On June 9, 1973, was the 105th running of the Belmont Stakes at Belmont Park in Belmont, New York in front of a crowd of 69,138 spectators. Facing a field of five horses, Secretariat won by 31 lengths, the largest margin of victory in Belmont history, and never since approached, winning the Triple Crown of horse racing, Kentucky Derby, Preakness, and Belmont Stakes. Secretariat continues to be considered the greatest horse in racing history.
On June 9, 1973, it would have been the epitome of foolishness to bet against Secretariat and among those who did bet on Secretariat, it would have been considered absolute lunacy to say that the horse would win by an unheard of before 31 lengths. Nevertheless, this extraordinary victory is no hypothetical notion but an exciting part of horse racing and American history. The seemingly impossible margin of victory unimagined before the race 2 minutes and 24 seconds later became reality.
The church has been told, indeed commanded by scholars who tout some notion of a past premonition of what the autographa said, to omit, for example 1 John 5:7. What makes these scholars less credible than the money losers who bet against Secretariat is that what Secretariat accomplished had never been achieved before in horse racing history, whereas, I John 5:7 has a robust historic and confessional significance to the church only recently rejected by secular scholars and their evangelical surrogates. Conversely, betting on the racing history of Secretariat to win the race made for a profitable day at the track.
For all the friends of Standard Sacred Text.com you may be wondering why betting or gambling is a blog topic at all. It is because, dear brothers and sisters, modern textual criticism is nothing more than high brow horse racing. Scholars have no more way of knowing what a textual reading is than the person laying a bet on a horse at the track. But what makes textual criticism at least as corrupt as horse racing is that they rig the race by means of publishers to make sure their horse or reading wins. Rigged race after rigged race gives the crowd in the stands the impression that the same horse always wins, e.g. NIV, ESV, et al., that it is really the fastest, the best reading, when really the reading is part of a rigged system designed to take the money of the spectators. Unlike the King James Bible and Received Text, modern versions and the critical text are financially and ecclesiastically unsustainable if not propped up by publishing corroborators.
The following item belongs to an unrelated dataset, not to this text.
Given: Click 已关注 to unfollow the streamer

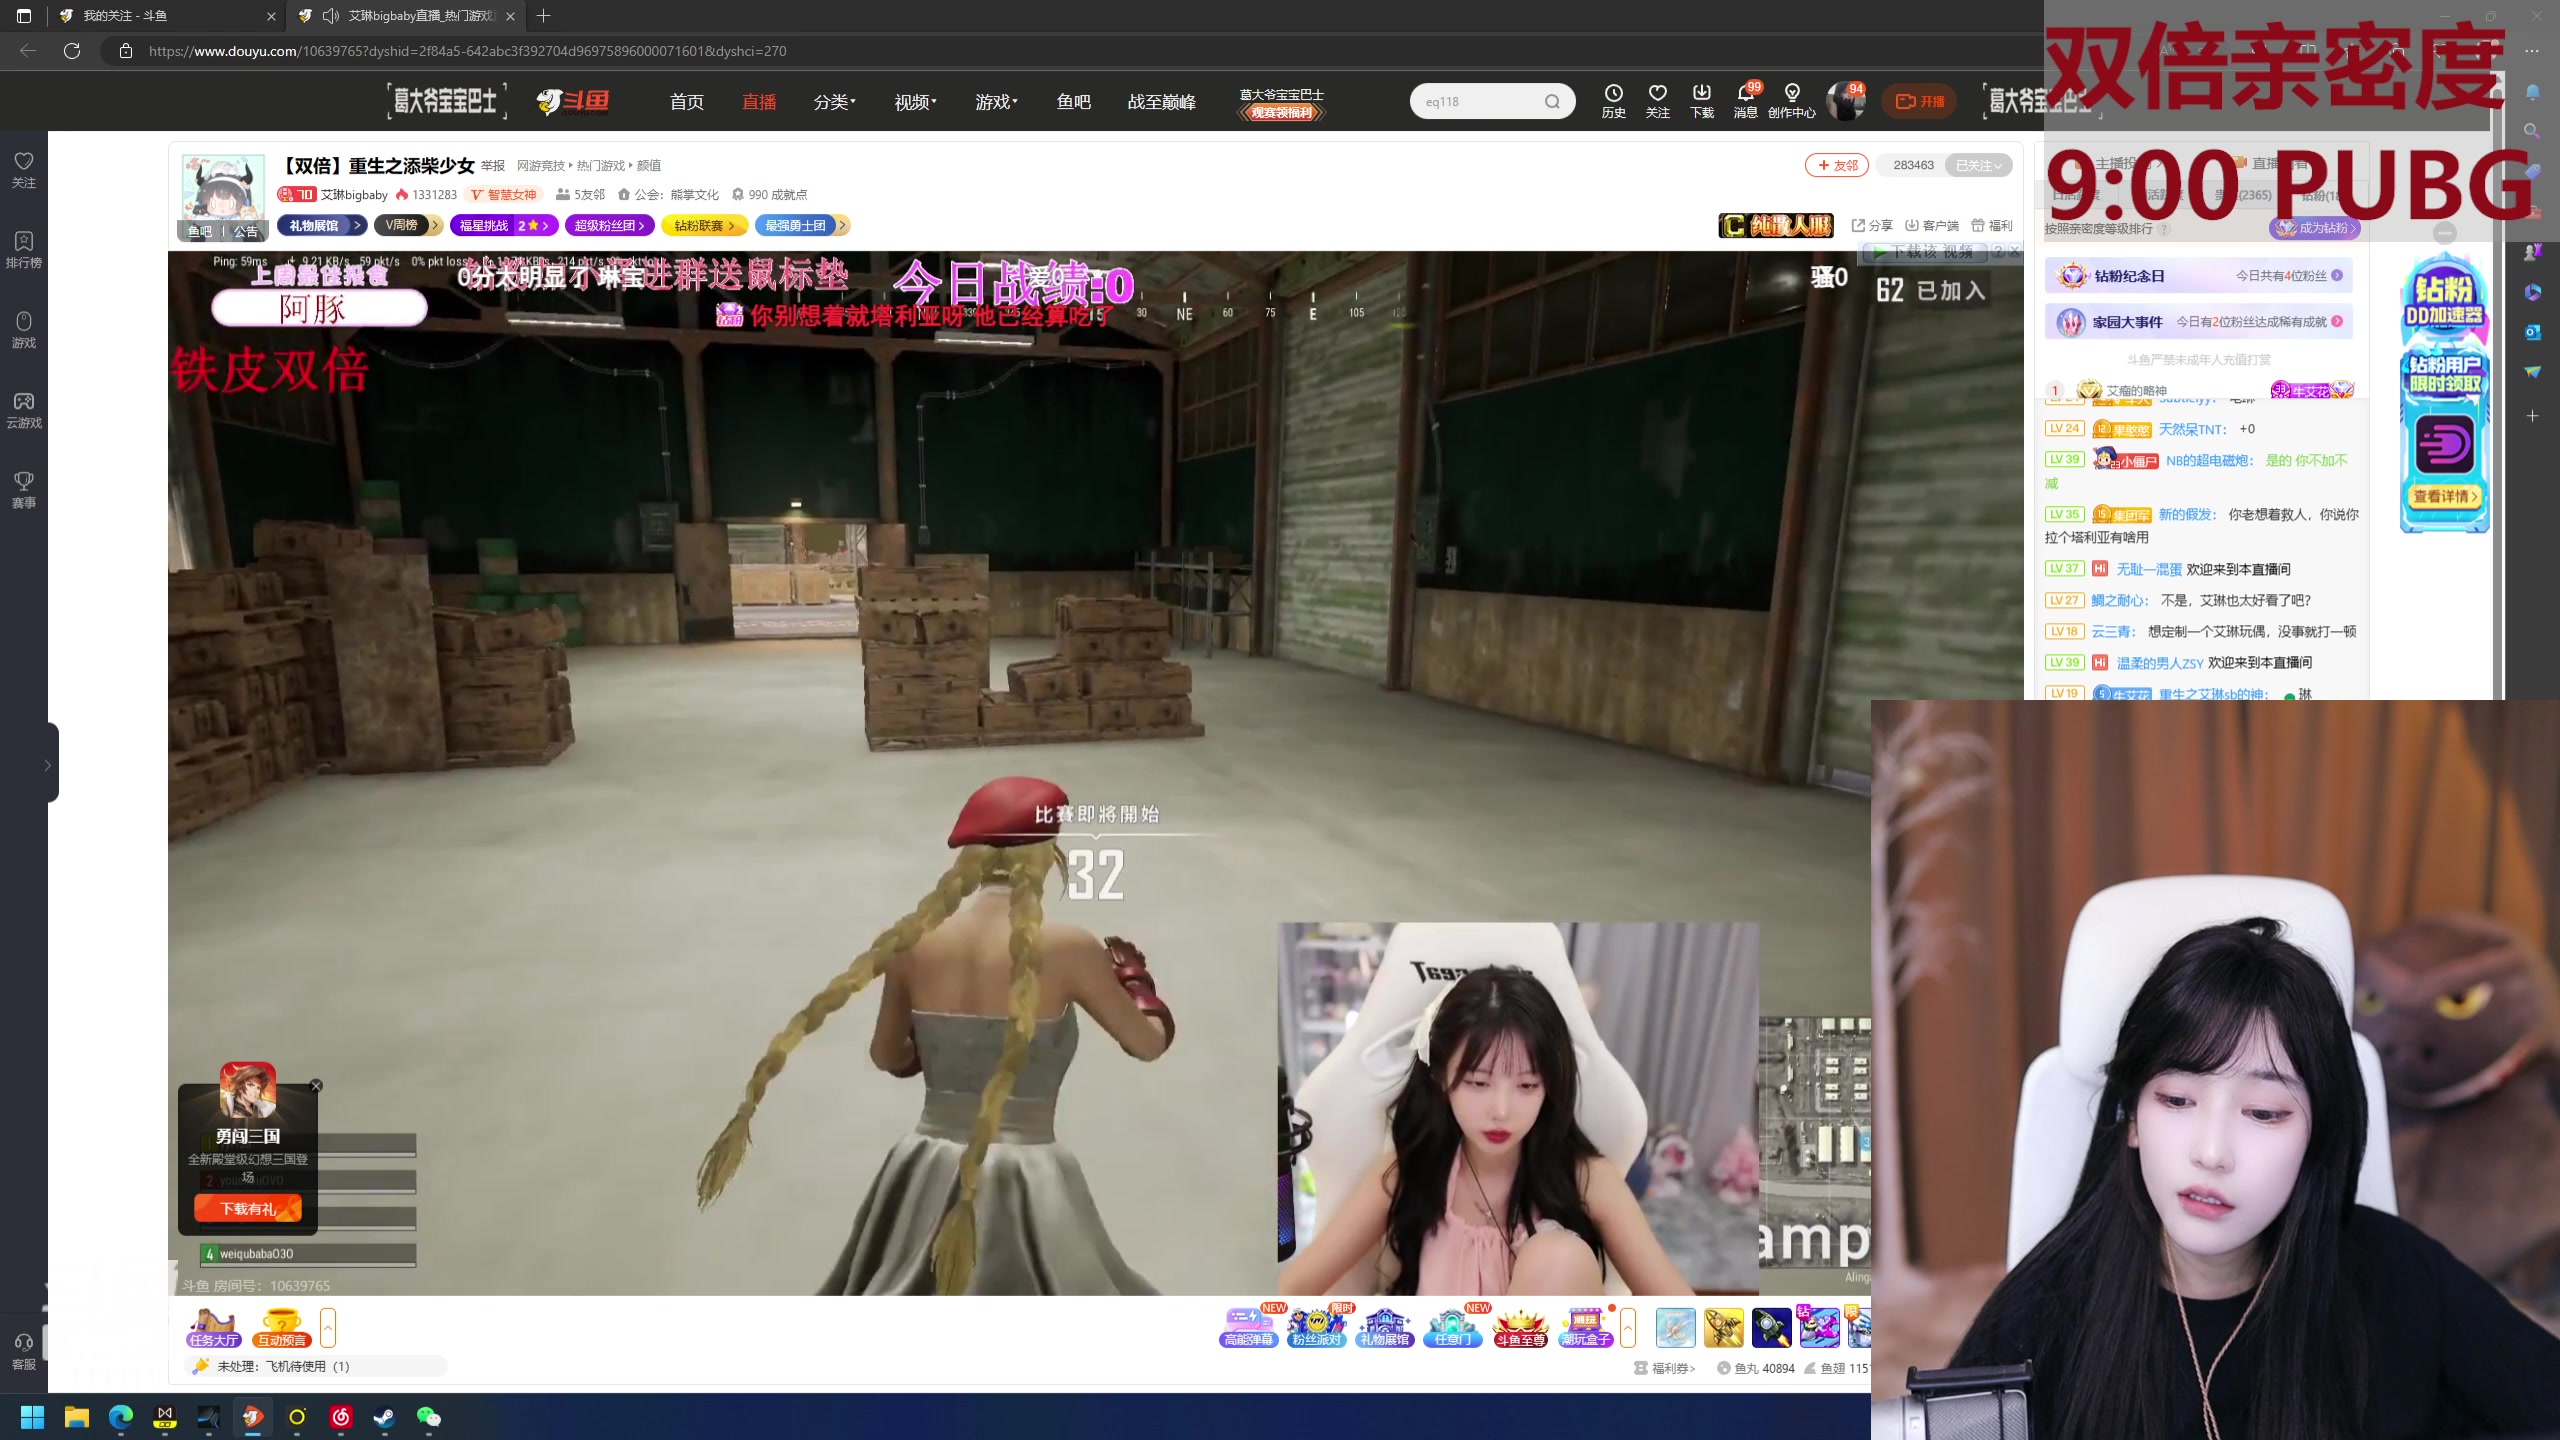Looking at the screenshot, I should (1972, 165).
The Church was not in need of a new bible at the end of the 19th c. but scholars and publishers decided we all needed another bible anyway. And because we had no need for another bible, a propaganda crusade by publishers pressed the novel edition on the spiritually weak ecclesiastical market. From the beginning, the race has been rigged against the Church under the auspices of scholarship. The Church would never have forsaken 1 John 5:7 until someone they thought was trustworthy told them to omit it for their own good.
So, in the world of chance, how secure is the wager to omit 1 John 5:7 considering its long-term reception by the Church? Or, on the wager to include 1 John 5:7? Let’s consider the wager from two vantage points, a race where the fix is in, or a race that lets the best reading win. If the fix is in, to omit or include really doesn’t matter, but considering the modern textual argument the fix is only oriented on omitting 1 John 5:7. Scholars and the Church already knows due to Church history that if the race is not fixed, 1 John 5:7 is the sure winner, and from the position of placing a wager, one will return from the seminary classroom a richer person by holding to the passage.
Horse racing “experts” before the 105th running of the Belmont States would have told all 69,138 spectators that day that no horse could win by 31 lengths, a laughable bit of “expert” trivia now proven to be absolutely false. “Experts” are now telling us they know what is in the autograph and that 1 John 5:7 was not in the original writing of the Apostle John, an equally laughable bit of “expert” trivia. But what makes the textual critical “expert” even less credible than horse racing aficionados, is that 1 John 5:7 was already part of the Church’s vocabulary and confessions; it had to be omitted from the ecclesiastical text, whereas no horse had ever won a race by 31 lengths. Based on the evidence available, wagering on 1 John 5:7 is even a better bet than wagering on the fact that Secretariat would win by 31 lengths which makes omitting 1 John 5:7 a bad bet.